À l’occasion du lancement de l’Initiative Santé du Foie et MASH, plusieurs acteurs de la santé lancent une alerte sur une maladie chronique du foie encore largement méconnue. Connue sous le nom de MASH, ou stéatohépatite associée à un dysfonctionnement métabolique, cette pathologie est étroitement liée à l’obésité et au diabète. Souvent asymptomatique pendant de nombreuses années, elle peut conduire à des complications graves telles que la cirrhose ou le cancer du foie.
EN BREF
- Près de 8 millions de Français souffrent de stéatose hépatique, dont une partie évolue vers la MASH.
- La maladie progresse souvent sans symptômes, rendant son diagnostic difficile.
- Une initiative vise à sensibiliser le public et les professionnels de santé à cette maladie et à ses risques.
Selon les données françaises, la stéatose hépatique, liée à un dysfonctionnement métabolique, toucherait environ 18,2 % des adultes, ce qui représente près de 7,8 millions de personnes. Parmi elles, un nombre croissant pourrait être affecté par la MASH, une forme plus sévère qui résulte d’une accumulation de graisse dans le foie.
Une maladie silencieuse aux conséquences graves
La MASH évolue souvent sans provoquer de symptômes évocateurs. Les patients peuvent ressentir une fatigue ou une gêne diffuse, mais ces signes restent peu spécifiques. De plus, il arrive que les analyses sanguines ne révèlent aucune anomalie significative. Par conséquent, de nombreux patients ignorent leur état jusqu’à ce que des complications surviennent.

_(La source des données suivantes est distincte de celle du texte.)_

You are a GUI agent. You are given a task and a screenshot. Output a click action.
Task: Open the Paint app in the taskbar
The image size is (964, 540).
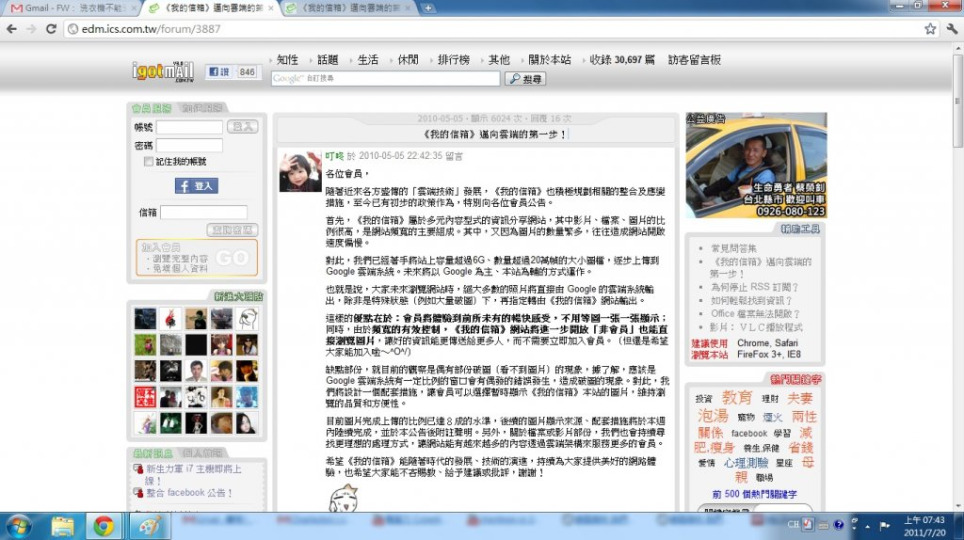coord(148,525)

Il est crucial de comprendre que plus la fibrose progresse, plus le risque de cirrhose, d’insuffisance hépatique ou de cancer du foie augmente. Environ 20 % des personnes présentant une fibrose avancée ou une cirrhose développeront des complications majeures dans les années qui suivent.
Une épidémie mondiale
La MASH est en forte augmentation, non seulement en France mais également à l’échelle mondiale. Elle accompagne l’augmentation des maladies métaboliques, principalement chez les personnes souffrant d’obésité, de diabète de type 2 ou de dyslipidémies. Les chiffres montrent que jusqu’à 70 à 80 % des personnes obèses et plus de 60 % des patients diabétiques présentent une accumulation de graisse dans le foie.
Malgré ces chiffres alarmants, seule une faible proportion des personnes concernées est actuellement diagnostiquée. La gravité de la MASH ne se limite pas aux atteintes hépatiques. Les maladies cardiovasculaires constituent la première cause de décès chez ces patients. En outre, la MASH est associée à un risque accru de divers cancers, tels que le cancer colorectal, mammaire, pulmonaire ou de la prostate, surtout lorsque la fibrose est avancée.
Une initiative pour la santé du foie
Pour mieux faire connaître cette maladie, l’Initiative Santé du Foie et MASH a été récemment créée. Ce collectif regroupe l’association SOS Hépatites & Maladies du Foie, l’entreprise française Echosens, spécialisée dans l’évaluation non invasive de la santé du foie, et le laboratoire Madrigal Pharmaceuticals, engagé dans le développement de traitements contre la MASH.
Leur objectif est de faire reconnaître la santé du foie comme un véritable enjeu de santé publique, d’améliorer l’information des professionnels et du grand public, ainsi que de favoriser l’identification des personnes à risque. La sensibilisation autour de cette maladie est plus que jamais nécessaire, car chaque année, environ 800 morts pourraient être évités en France grâce à un meilleur diagnostic et une prise en charge adéquate.
À l’heure où les maladies métaboliques sont en forte hausse, il est essentiel de se pencher sur la santé du foie et de ne pas négliger les signes, même discrets, qui peuvent indiquer des problèmes sous-jacents. La MASH est un exemple parfait de ces maladies silencieuses qui, lorsqu’elles ne sont pas détectées à temps, peuvent avoir des conséquences dévastatrices.